The `getToken()` helper method requests an access token from the Keycloak token
endpoint using the client ID and client secret that were configured in the
exported realm.
## Use Testcontainers for local development
Spring Boot's Testcontainers support also works for local development.
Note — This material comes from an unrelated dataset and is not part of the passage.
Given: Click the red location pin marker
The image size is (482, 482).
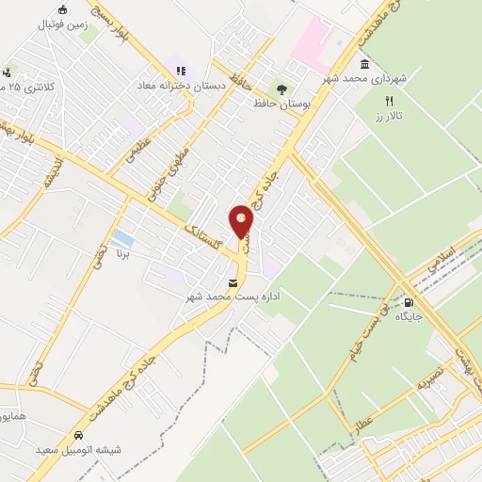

Create
`TestApplication.java` under `src/test/java`:
```java
package com.testcontainers.products;
import org.springframework.boot.SpringApplication;
public class TestApplication {
public static void main(String[] args) {
SpringApplication
.from(Application::main)
.with(ContainersConfig.class)
.run(args);
}
}
```
Run `TestApplication.java` from your IDE instead of the main `Application.java`.
It starts the containers defined in `ContainersConfig` and configures the
application to use the dynamically registered properties, so you don't have to
install or configure PostgreSQL and Keycloak manually.